In adult studies, a number of studies were reported in terms of the role of RDW as indicators of severity or predictors of outcome for various diseases including sepsis, respiratory disease, cardiovascular disease and critical illness.[3, 6, 8, 9, 12–17, 32–35] Even though the mechanism of RDW increase was not fully determined, it was suggested that chronic hypoxia, malnutrition and inflammation cause an increase in RDW values.[4, 5, 36] Hypoxia induces erythropoietin release, which leads to release immature reticulocyte into circulation. Injured RBC by inflammation aggravates the progress of disease through decrease of oxygen transfer to organs and tissues.
RDW values were higher in patients with COPD than healthy people and associated with its severity and outcomes including mortality and readmission rates.[8, 32–34] The pathophysiology of BPD and COPD are similar.
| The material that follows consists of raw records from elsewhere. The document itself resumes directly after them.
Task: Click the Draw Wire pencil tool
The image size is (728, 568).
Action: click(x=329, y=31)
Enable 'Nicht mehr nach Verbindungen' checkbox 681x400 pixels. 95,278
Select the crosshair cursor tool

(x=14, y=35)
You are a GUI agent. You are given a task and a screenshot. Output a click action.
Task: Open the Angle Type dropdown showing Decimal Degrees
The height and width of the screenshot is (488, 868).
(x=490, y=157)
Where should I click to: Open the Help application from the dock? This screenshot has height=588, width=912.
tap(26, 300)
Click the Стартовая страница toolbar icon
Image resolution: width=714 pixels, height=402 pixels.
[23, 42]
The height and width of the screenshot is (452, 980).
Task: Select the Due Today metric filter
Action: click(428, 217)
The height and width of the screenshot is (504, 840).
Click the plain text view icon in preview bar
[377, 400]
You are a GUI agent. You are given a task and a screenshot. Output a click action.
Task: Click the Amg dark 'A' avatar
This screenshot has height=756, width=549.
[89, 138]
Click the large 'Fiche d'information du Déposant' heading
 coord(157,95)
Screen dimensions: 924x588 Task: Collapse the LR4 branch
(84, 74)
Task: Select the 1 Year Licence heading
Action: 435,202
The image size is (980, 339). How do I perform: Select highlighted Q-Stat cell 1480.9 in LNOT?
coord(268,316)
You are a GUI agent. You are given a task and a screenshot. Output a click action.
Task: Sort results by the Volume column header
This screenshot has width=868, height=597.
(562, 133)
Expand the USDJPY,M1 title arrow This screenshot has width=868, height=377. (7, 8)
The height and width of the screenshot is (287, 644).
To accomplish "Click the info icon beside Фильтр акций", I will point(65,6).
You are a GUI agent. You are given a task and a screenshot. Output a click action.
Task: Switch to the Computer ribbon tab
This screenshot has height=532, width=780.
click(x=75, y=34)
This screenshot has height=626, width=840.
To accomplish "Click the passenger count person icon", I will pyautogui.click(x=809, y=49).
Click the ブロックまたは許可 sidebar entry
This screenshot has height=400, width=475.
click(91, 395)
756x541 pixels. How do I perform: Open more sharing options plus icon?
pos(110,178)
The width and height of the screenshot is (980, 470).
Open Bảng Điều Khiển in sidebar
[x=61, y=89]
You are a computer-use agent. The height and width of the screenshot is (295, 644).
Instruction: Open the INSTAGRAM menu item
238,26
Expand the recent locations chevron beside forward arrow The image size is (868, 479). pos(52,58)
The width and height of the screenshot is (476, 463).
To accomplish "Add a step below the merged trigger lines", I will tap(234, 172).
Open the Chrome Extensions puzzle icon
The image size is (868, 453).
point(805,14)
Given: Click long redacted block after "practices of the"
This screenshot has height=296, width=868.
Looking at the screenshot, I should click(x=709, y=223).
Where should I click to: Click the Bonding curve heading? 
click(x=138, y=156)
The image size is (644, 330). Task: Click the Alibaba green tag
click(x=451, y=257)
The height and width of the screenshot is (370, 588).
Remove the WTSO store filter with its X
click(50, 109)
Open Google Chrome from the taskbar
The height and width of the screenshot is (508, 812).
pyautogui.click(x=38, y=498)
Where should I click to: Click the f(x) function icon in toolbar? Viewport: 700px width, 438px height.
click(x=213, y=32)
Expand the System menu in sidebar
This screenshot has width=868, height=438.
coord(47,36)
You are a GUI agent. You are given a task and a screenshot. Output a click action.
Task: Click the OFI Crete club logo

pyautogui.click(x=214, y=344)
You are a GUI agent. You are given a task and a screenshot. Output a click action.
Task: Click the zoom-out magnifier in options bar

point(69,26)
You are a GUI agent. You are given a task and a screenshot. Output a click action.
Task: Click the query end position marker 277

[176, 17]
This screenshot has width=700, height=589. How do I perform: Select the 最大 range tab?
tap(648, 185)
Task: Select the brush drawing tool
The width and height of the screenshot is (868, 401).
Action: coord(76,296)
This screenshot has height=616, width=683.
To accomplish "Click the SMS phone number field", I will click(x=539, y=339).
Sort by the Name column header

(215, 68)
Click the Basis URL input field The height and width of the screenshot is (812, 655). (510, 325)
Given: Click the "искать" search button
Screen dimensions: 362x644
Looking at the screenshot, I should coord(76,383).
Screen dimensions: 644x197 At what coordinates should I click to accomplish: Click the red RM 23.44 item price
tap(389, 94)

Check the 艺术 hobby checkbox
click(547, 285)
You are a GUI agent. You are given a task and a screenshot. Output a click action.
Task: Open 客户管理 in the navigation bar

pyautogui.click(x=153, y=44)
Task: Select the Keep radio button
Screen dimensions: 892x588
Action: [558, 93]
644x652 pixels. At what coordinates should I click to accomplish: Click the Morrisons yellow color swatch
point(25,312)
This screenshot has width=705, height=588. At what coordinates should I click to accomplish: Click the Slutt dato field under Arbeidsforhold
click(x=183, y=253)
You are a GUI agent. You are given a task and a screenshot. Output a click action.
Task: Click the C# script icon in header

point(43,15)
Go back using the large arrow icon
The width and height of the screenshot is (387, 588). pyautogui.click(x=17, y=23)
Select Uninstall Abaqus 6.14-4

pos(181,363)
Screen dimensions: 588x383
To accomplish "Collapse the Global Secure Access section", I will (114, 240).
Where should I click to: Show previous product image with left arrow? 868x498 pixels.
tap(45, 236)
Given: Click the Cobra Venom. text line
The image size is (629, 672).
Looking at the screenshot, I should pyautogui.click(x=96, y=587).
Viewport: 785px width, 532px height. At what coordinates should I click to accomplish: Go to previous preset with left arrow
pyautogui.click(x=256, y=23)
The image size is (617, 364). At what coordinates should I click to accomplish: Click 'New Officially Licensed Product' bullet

Both are resulted of the impairment of alveolarization/vascularization after inflammation and oxidative stress that can present as chronic hypoxia. However, in this study, the RDW values measured in the first month of life were not related to development of BPD. It appeared that other clinical conditions affected the relationship during the period from RDW measurement to BPD presentation. Garofoli et al. reported that the RDW at 1 month of life was higher in the BPD group than in non-BPD group, whereas the RDW within the first 3 days of life did not differ between groups. However, the GA range was too broad and other contributing factors were not considered in the previous study.
There were some limitations in this study. First, it could not evaluate whether the infants with an evaluated RDW were likely to develop BPD because the normal RDW range has not yet been established in preterm infants yet. Second, chorioamnionitis was not evaluated as a perinatal factor because pathologic exam data of placenta were not available.
In conclusion, the RDW values at birth were higher in infants born at 28–29 weeks’ GA than in those born at < 28 weeks’ GA. The RDW values of both groups increased in the first week of life and remained similar for the first month of life. Studies about the RDW values for preterm infants are rare and the present study, to our knowledge, is the first to evaluate changes in RDW within the first month of life for preterm infants. The RDW values in the first month of life were not associated with BPD development independent on severity. Thus, the usefulness of RDW as a predictor of BPD remains unknown and requires further studies.